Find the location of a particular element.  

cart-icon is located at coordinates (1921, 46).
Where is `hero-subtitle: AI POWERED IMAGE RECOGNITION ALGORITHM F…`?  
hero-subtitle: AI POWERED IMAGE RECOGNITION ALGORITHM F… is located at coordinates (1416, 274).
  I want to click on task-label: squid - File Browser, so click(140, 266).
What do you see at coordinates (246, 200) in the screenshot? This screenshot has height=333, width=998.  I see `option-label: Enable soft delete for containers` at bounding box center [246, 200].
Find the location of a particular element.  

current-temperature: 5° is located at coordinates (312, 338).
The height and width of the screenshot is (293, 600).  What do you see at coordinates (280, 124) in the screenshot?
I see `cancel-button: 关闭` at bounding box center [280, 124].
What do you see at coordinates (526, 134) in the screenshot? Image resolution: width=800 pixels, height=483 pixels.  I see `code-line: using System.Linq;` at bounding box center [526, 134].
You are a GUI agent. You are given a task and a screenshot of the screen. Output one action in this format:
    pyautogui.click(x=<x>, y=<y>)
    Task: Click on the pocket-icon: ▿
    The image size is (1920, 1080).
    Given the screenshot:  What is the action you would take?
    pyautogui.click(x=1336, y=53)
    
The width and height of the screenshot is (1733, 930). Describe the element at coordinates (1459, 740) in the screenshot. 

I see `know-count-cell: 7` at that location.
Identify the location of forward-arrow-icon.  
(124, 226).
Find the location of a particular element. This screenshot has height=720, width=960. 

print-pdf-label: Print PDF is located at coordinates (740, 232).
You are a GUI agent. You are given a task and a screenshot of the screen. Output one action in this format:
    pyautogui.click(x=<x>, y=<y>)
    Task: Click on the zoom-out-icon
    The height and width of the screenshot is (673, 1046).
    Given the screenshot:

* **What you will do**:
Rewrite all of the lines above, swapping "GUI agent" for "screen assistant" wherever it occurs and leaving everything else unchanged.

* **Exercise response**:
Find the location of a particular element.  

cart-icon is located at coordinates (1921, 46).
Where is `hero-subtitle: AI POWERED IMAGE RECOGNITION ALGORITHM F…`?  
hero-subtitle: AI POWERED IMAGE RECOGNITION ALGORITHM F… is located at coordinates (1416, 274).
  I want to click on task-label: squid - File Browser, so click(140, 266).
What do you see at coordinates (246, 200) in the screenshot? This screenshot has height=333, width=998.  I see `option-label: Enable soft delete for containers` at bounding box center [246, 200].
Find the location of a particular element.  

current-temperature: 5° is located at coordinates (312, 338).
The height and width of the screenshot is (293, 600).  What do you see at coordinates (280, 124) in the screenshot?
I see `cancel-button: 关闭` at bounding box center [280, 124].
What do you see at coordinates (526, 134) in the screenshot? Image resolution: width=800 pixels, height=483 pixels.  I see `code-line: using System.Linq;` at bounding box center [526, 134].
You are a screen assistant. You are given a task and a screenshot of the screen. Output one action in this format:
    pyautogui.click(x=<x>, y=<y>)
    Task: Click on the pocket-icon: ▿
    The image size is (1920, 1080).
    Given the screenshot:  What is the action you would take?
    pyautogui.click(x=1336, y=53)
    
The width and height of the screenshot is (1733, 930). Describe the element at coordinates (1459, 740) in the screenshot. 

I see `know-count-cell: 7` at that location.
Identify the location of forward-arrow-icon.  
(124, 226).
Find the location of a particular element. This screenshot has height=720, width=960. 

print-pdf-label: Print PDF is located at coordinates (740, 232).
You are a screen assistant. You are given a task and a screenshot of the screen. Output one action in this format:
    pyautogui.click(x=<x>, y=<y>)
    Task: Click on the zoom-out-icon
    The height and width of the screenshot is (673, 1046).
    Given the screenshot:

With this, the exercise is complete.